Indycar’s new cars in 2018 were bound to have an impact and mainly that was down to aerodynamics and grip. The new cars made passing more difficult and in particular it was not going to be easy to be slower in the slipstream saving fuel and then slingshot around a faster leading car.
The Indy 500 did expose some of the differences in the new chassis with several incidents in which oversteer sent a few drivers into the wall including Helio Castroneves and Danica Patrick who used this year’s race to end her career. The drivers who did spin said they have no warning signs as to when the rear of the car would snap out but that’s the nasty nature of oversteer.
Ed Jones and veteran Sebastien Bourdais also lost the backend of their cars ending their race early.
The race was down to strategy with pole-sitter Ed Carpenter languishing at the front of the race all day. With the new cars less forgiving as the old ones, the drivers running up front were doing a terrific job of keeping the rear end behind them.
Honda entered the weekend suggesting that they had officially lost their advantage at the Indy 500 and the new cars haven’t hooked up to be as competitive as they would have liked. Chevrolet worked hard to come back at Honda and seemed to have done a better job of marrying the power unit to the chassis.
The race ran relatively smoothly but as there was just 50 laps left, the teams and cars began to turn it up and that led to Helio’s incident as well as Sage Karam losing his back end as well. It’s interesting that the drivers were all relying on a level of grip these cars just aren’t providing and I am reticent to point a finger at the car but perhaps a combination of less aero, more mechanical grip and taking dirty or higher lines is to blame.
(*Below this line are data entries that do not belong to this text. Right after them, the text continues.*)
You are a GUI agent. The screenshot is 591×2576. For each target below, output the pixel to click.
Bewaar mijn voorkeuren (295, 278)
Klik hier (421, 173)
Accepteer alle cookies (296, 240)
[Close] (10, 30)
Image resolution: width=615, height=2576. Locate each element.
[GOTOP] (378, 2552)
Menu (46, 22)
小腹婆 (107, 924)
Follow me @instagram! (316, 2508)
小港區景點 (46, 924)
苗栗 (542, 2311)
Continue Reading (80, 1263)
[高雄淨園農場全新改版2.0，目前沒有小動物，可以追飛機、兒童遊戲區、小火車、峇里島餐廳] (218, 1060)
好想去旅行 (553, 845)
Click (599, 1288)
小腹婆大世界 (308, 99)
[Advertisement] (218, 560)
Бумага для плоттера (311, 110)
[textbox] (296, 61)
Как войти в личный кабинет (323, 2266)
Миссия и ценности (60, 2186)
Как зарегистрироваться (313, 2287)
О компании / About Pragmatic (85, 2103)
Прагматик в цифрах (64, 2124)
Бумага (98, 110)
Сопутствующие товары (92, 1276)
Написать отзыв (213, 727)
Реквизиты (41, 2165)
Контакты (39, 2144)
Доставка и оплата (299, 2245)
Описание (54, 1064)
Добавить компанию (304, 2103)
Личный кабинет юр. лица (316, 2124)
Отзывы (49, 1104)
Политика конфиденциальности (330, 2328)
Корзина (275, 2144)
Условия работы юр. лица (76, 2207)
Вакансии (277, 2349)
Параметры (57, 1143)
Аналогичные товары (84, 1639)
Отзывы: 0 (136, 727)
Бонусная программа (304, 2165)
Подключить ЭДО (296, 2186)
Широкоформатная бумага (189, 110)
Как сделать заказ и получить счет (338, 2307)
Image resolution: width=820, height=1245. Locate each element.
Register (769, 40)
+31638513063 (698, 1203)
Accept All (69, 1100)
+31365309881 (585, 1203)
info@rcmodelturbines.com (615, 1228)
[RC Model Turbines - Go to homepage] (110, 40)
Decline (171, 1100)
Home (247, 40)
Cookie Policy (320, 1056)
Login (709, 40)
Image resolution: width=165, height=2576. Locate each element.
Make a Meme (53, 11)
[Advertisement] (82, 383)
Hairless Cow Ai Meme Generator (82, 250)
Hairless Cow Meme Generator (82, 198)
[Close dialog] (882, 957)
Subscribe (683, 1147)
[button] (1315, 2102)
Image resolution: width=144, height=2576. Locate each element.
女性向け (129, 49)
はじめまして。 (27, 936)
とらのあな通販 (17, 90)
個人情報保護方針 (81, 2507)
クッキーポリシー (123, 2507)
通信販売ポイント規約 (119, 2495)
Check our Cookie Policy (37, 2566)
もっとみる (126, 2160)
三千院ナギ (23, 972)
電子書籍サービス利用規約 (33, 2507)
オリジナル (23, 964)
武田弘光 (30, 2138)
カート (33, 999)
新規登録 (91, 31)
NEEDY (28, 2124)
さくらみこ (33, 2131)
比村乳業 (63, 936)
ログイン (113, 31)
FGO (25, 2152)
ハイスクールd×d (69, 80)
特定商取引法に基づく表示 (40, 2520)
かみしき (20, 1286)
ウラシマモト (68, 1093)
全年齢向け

Starting from the back, I was very curious to see how former F1 driver Alexander Rossi did. There was a slow, methodical narrative unfolding and Rossi started on the back row and worked his way up to the front and battled for 2nd on lap 162. Rossi didn’t win but made a terrific run up to the front.
As the laps unfolded and the cautions came out, it ended up being a tight race to the finish with Penske rising to the occasion and Will Power was driving in a class of his own. A late-race yellow left Will behind Servia, Wilson and Harvey but they had to pit for fuel leaving Will to bring it home and win the race he wanted so much.
I was a day for the Australians and you know how we love our Australian friends. Will power wins the Indy 500 and Daniel Ricciardo win the Monaco Grand Prix…two fo the thre biggest races in the world.